(PASSAGE PROVIDED)

"""

Plot the length as a function of the dose and fit a straight line (giving the length as a function of the dose)
using least squares. Add the
straight line to the plot, calculate $R^2$ and add this to a suitable place in your figure. Does the
length increase or decrease with the dosage?

Below, there is also code that uses ANOVA to analyse the effect of the dose on the length. Run this code. Do the ANOVA results indicate that the dose affects the length?

In [None]:
# First we do some imports
import matplotlib.pyplot as plt
import numpy as np
import pandas as pd
import seaborn as sns  # Styling of plots
from sklearn.metrics import r2_score

sns.set_theme(style="ticks", context="notebook", palette="colorblind")

# Load the data
data = pd.read_csv("Data/guinea.csv")
data.head()

In [None]:
x = data["dose"]
y = data["length"]

model = np.polyfit(x, y, deg=1)
y_hat = np.polyval(model, x)  # Calculate y using the straight line

r2 = r2_score(y, y_hat)

fig, ax = plt.subplots(constrained_layout=True)
ax.plot(x, y, ls="None", marker="o")
ax.plot(
    x,
    y_hat,
    lw=3,
    label=f"y = {model[0]:.2g}x + {model[1]:.2g}\n(R² = {r2:.2f})",
)
ax.set(xlabel="Dose", ylabel="Length")
ax.legend()
sns.despine(fig=fig)

In [None]:
# Code for running ANOVA:
import statsmodels.api as sm
from statsmodels.formula.api import ols

model = ols("length ~ C(dose)", data=data).fit()
table = sm.stats.anova_lm(model, typ=2)
table

### Answer to question 3.1(a):
From the figure above: The length increases with the dose (this can also be seen from
the equation we determined).

The ANOVA results also indicate (by the very small p-value) that the dose has a significant effect on the length.

### 3.1(b)
Is the measured length longer when the guinea pigs are given orange juice?
Investigate this by comparing two least squares models: 

- (i) One for the length as a function of the dose for delivery = W,
- (ii) and one for the length as a function of the dose for delivery = O.

"""

(RECORD EXCERPTS)
"""

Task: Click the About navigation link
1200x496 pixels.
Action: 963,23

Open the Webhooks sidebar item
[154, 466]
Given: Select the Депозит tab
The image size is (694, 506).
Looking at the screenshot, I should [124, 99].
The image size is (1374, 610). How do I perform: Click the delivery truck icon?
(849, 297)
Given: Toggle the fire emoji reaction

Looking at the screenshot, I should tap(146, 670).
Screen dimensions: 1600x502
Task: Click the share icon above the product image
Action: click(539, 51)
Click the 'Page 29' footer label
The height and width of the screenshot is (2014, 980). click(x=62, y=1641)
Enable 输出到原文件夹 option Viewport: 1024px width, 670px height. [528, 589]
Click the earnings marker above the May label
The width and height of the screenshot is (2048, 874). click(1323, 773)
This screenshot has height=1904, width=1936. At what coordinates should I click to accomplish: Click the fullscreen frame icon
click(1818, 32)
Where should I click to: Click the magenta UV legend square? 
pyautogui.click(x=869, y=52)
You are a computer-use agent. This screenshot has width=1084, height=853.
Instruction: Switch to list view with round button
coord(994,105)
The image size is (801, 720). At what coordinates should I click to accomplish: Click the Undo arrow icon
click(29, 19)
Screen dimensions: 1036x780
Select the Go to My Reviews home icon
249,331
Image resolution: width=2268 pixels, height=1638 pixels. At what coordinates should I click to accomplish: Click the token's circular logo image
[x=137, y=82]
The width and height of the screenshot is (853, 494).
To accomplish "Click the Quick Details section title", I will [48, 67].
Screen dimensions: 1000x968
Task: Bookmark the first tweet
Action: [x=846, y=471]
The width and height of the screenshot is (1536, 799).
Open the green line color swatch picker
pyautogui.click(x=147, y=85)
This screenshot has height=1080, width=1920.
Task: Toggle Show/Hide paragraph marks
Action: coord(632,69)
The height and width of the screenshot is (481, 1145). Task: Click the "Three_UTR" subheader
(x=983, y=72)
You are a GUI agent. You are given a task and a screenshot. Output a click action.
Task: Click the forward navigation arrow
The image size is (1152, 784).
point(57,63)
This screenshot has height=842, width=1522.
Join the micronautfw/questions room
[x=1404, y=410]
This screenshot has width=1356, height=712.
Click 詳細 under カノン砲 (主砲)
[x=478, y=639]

"""

(WHAT IS ASKED)
1 > In the dose and length exercise, what two things are given as evidence that the length increases with the dose?
2 > Answer these questions from the dose and length exercise:
(a) Which file is the data loaded from?
(b) Which function is used to calculate R², and which module is it imported from?
(c) Which two delivery values are compared in 3.1(b)?
3 > Carry on the dose and length exercise from its last line.
You won't need the listing for any of this.

(EXPECTED RESPONSES)
1 > The figure shows that the length goes up as the dose goes up. The fitted straight-line equation shows the same thing.

2 >
(a) Data/guinea.csv
(b) r2_score, imported from sklearn.metrics
(c) W and O

3 >
In [None]:
x = data["dose"]
y = data["length"]

# Model i:
x_water = x[data["delivery"] == "W"]
y_water = y[data["delivery"] == "W"]
model_water = np.polyfit(x_water, y_water, deg=1)
y_hat_water = np.polyval(model_water, x_water)
r2_water = r2_score(y_water, y_hat_water)

# Model ii:
x_oj = x[data["delivery"] == "O"]
y_oj = y[data["delivery"] == "O"]
model_oj = np.polyfit(x_oj, y_oj, deg=1)
y_hat_oj = np.polyval(model_oj, x_oj)
r2_oj = r2_score(y_oj, y_hat_oj)

# Plotting them together:
fig, ax = plt.subplots(constrained_layout=True)
scat1 = ax.scatter(x_water, y_water, label="Water")
scat2 = ax.scatter(x_oj, y_oj, label="Orange juice", marker="X")

ax.plot(
    x_water,
    y_hat_water,
    color=scat1.get_facecolor(),
    lw=3,
    label=(
        f"y = {model_water[0]:.2f}x + {model_water[1]:.2f}, "
        f"(R² = {r2_water:.2f})"
    ),
)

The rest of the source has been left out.